■ **DOCUMENT EXCERPT**:

-----

Cell--cell communication (CCC) is commonly inferred from ligand--receptor co-expression, an associational paradigm that cannot distinguish causal signaling from shared regulation or confounding. We propose MR-CCC, a Bayesian Mendelian randomization framework that uses cis-eQTLs as instruments for ligand and receptor expression and explicitly models receptor-modulated ligand effects through an interaction term, so the causal effect of a ligand can vary with receptor abundance. A spike--and--slab prior yields posterior inclusion probabilities quantifying evidence for causal signaling, and an efficient Gibbs sampler provides scalable inference. Benchmarked against naive regression, MVMR, and MR-BMA, MR-CCC controls false discoveries under confounding while retaining high power, and uniquely estimates both the ligand main and receptor-modulated interaction effects. Applied to the OneK1K NK cells $\to$ monocytes axis, MR-CCC identifies eight discoveries across GABA, interferon, interleukin, and prostaglandin signaling, including a stoichiometry-dependent dissociation of the two IL-18 receptor chains and co-discovery of both obligate IFN-$\gamma$ receptor subunits.

Editorial analysis

A structured set of objections, weighed in public.

Desk editor's note, referee report, simulated authors' rebuttal, and a circularity audit. Tearing a paper down is the easy half of reading it; the pith above is the substance, this is the friction.

Referee Report

3 major / 2 minor

Summary. The paper proposes MR-CCC, a Bayesian Mendelian randomization framework for inferring causal cell-cell communication (CCC). It treats cis-eQTLs as instruments for ligand and receptor expression, introduces an interaction term to allow the ligand effect to be modulated by receptor abundance, uses a spike-and-slab prior to obtain posterior inclusion probabilities (PIPs) for causal signaling, and employs an efficient Gibbs sampler. The method is benchmarked in simulations against naive regression, MVMR, and MR-BMA, claiming improved false-discovery control under confounding while preserving power and uniquely recovering both main and interaction effects. In an application to the OneK1K NK-cell-to-monocyte axis, it reports eight discoveries across GABA, interferon, interleukin, and prostaglandin pathways, including stoichiometry-dependent dissociation of IL-18 receptor chains and joint detection of both IFN-γ receptor subunits.

Significance. If the central claims hold, the work would be a useful methodological advance for moving CCC inference from purely associational co-expression analyses toward causal statements, while providing interpretable estimates of receptor-modulated effects. The spike-and-slab formulation and Gibbs sampler are practical strengths that enable scalable posterior inference and direct quantification of evidence via PIPs. The real-data application yields biologically plausible and specific findings (e.g., the IL-18 and IFN-γ receptor results) that could be followed up experimentally. Significance is tempered by the fact that the method inherits all standard MR assumptions; any violation would propagate directly to the reported discoveries and false-discovery claims.

major comments (3)
  1. [§4] §4 (Simulation studies): The reported false-discovery control is demonstrated only under simulated confounding that preserves instrument validity; no simulations or sensitivity analyses incorporate realistic pleiotropy or other violations of the exclusion restriction that are common for cis-eQTLs. Because the central claim of superior FDR control rests on the instruments remaining valid, this omission is load-bearing for the benchmarking conclusions.

-----

■ **DATA SHOWN**:

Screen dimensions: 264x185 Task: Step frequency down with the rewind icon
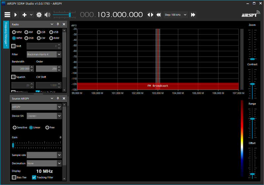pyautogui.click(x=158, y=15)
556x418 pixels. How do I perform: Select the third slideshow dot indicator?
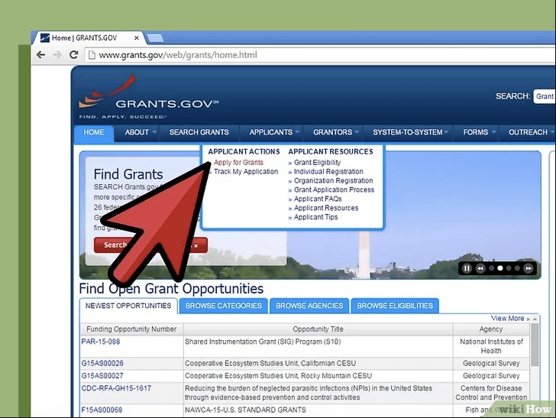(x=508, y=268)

-----

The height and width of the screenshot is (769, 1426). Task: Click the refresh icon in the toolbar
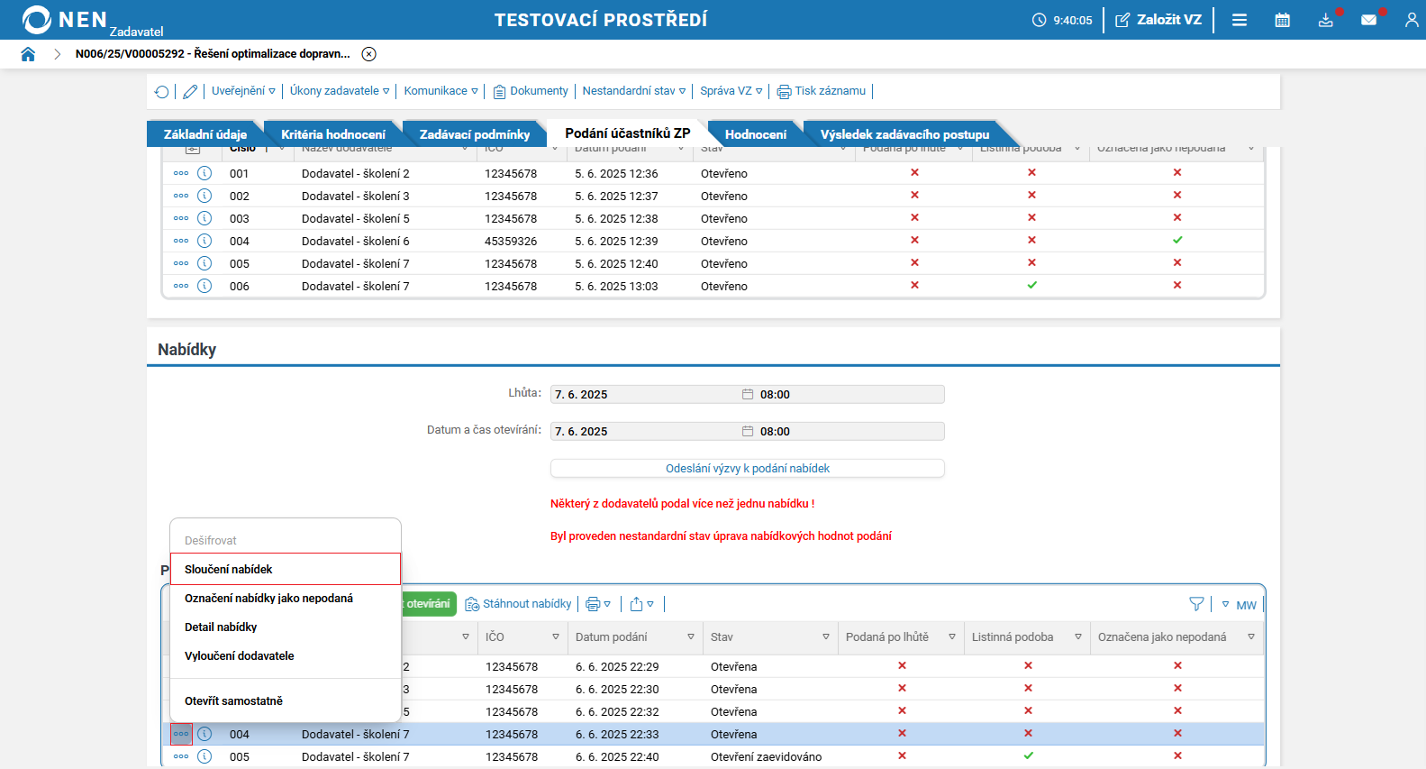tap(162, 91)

-----

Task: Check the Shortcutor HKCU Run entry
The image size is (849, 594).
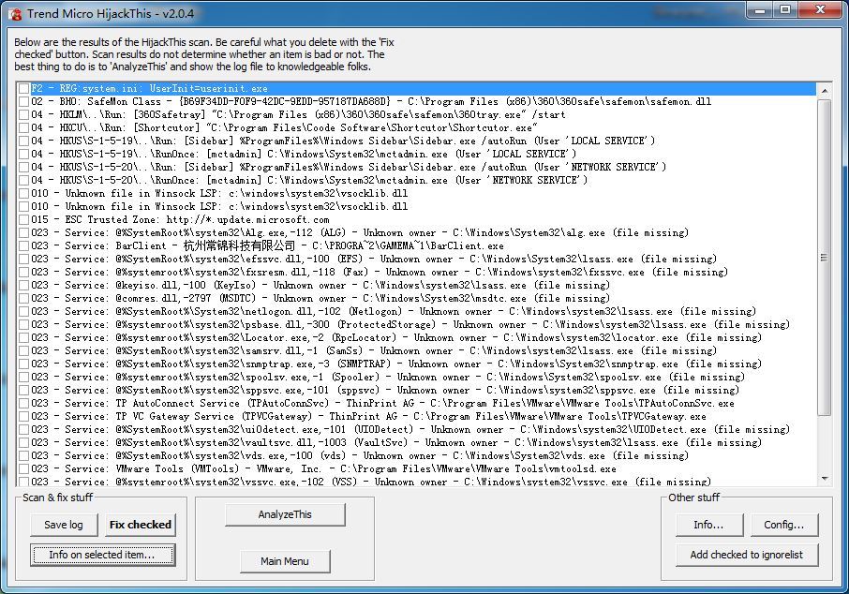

-----

■ **QUESTIONS ON THE MATERIAL**:
a: List the signaling pathways in which the MR-CCC excerpt says the method made its discoveries.
b: Answer these questions from the MR-CCC excerpt:
(i) Which dataset and cell axis was MR-CCC applied to?
(ii) How many major and how many minor comments does the referee report list?
(iii) What does MR-CCC use as instruments for ligand and receptor expression?
c: Continue the MR-CCC excerpt from the end of the first major comment.

■ **RESPONSE LIST**:
a: GABA, interferon, interleukin, prostaglandin

b:
(i) The OneK1K NK cells to monocytes axis.
(ii) 3 major and 2 minor.
(iii) cis-eQTLs.

c:
  2. [§5.2–5.3] §5.2–5.3 (Real-data application): The eight reported discoveries (Table 2 or equivalent) are presented with PIP thresholds but without any empirical assessment of horizontal pleiotropy (e.g., MR-Egger intercept, heterogeneity tests, or leave-one-out analyses) for the selected cis-eQTL instruments. Given that the method’s causal interpretation and the specific biological claims (IL-18 chain dissociation, IFN-γ subunit co-discovery) depend on the absence of unmeasured pleiotropy, this gap directly affects the credibility of the applied results.
  3. [Eq. (3)–(5)] Eq. (3)–(5) (Model specification): The interaction term is introduced to capture receptor-modulated ligand effects, yet the paper provides no robustness checks against alternative functional forms (e.g., nonlinear or threshold modulation) or against misspecification of the main-effect versus interaction decomposition. Because the unique selling point is the ability to estimate both effects separately, the lack of such checks weakens the claim that the interaction term is reliably identified.
minor comments (2)
  1. [§3.1] Notation for the ligand–receptor interaction coefficient is introduced without an explicit statement of its identifiability conditions under the chosen instrument set; a short paragraph clarifying the rank conditions would improve readability.
  2. [§5.3] The abstract states that MR-CCC “uniquely estimates both the ligand main and receptor-modulated interaction effects,” but the main text does not compare the magnitude or uncertainty of these two coefficients across the eight discoveries; adding this comparison would strengthen the applied section.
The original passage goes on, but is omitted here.